Review of Hemwati Nandan Bahuguna — A Political Crusader: A handbook on UP’s turbulent political history
The Hindu
The life of H.N. Bahuguna is an important contribution towards understanding the rifts within the Congress, in Delhi as well as in the States
The starting point of the biography, Hemwati Nandan Bahuguna: A Political Crusader, is a fascinating account of how Bandopadhyas from Gaur province of United Bengal Province transformed into ‘Bahugunas’ (of many qualities) of the Garhwal region.
Co-authored by Ram Naresh Tripathi and Rita Bahuguna Joshi, daughter of the freedom fighter and former Congress stalwart, and translated into English by Ajai K. Rai, the book is helpful in understanding contemporary politics of Uttar Pradesh, the power play and the subsequent decline of the Congress and so forth.
Chronicling Bahuguna’s transformation from being an impressionable mind, inspired by Mahatma Gandhi and Jawaharlal Nehru, to emerging as a student leader who was on the radar of the British authorities during the Quit India movement, the book also sheds light on the role of student leaders of Allahabad University, then the citadel of the students’ movement.
“By the last week of August, the movement [protests following the Quit India call] had split into two streams — the violent and the non-violent. Bahuguna dexterously handled both streams of the movement. He used to infuse his foot soldiers with so much vigour and confidence that they put their lives at risk to complete the assigned work. Blessed with a photographic memory, Bahuguna addressed his cohorts by the names of their native place or mohalla. His exceptional memory had a magical effect on the activists, and each one of them felt that he was closest to Bahuguna,” the book quotes Prof. Damodar Khanna, a colleague of Bahuguna’s, to reveal the transformation of the young boy from Garhwal into a promising student leader.

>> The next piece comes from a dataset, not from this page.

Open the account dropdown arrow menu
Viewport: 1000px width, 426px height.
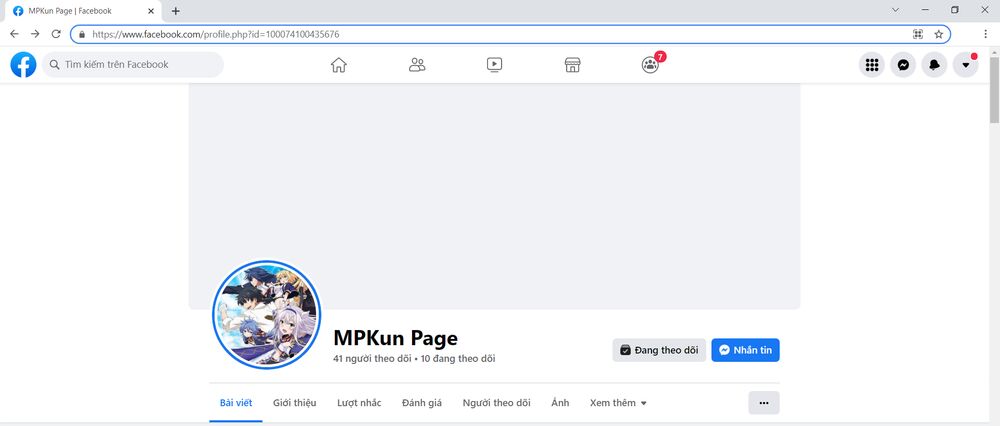965,65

The book also sheds light on how students seamlessly moved between the parallel political narratives of moderate nationalists and armed revolutionaries; how many like Bahuguna were as much influenced by Lenin as they were by Gandhi and Nehru.
Stepping out of student politics, Bahuguna created a niche for himself as a trade union leader. He first contested and became an MLA in 1952 from the Karchana Assembly seat and eventually became a minister in U.P. in 1957.
Until 1969, he was a towering figure in U.P. politics and eventually joined Indira Gandhi’s council of ministers as a Minister of State for Communication in 1971. The rank as well as the portfolio was seen as a demotion by Bahuguna’s supporters but he accepted it without any fuss and gave his own spin with the slogan, “I am the country’s first postman.”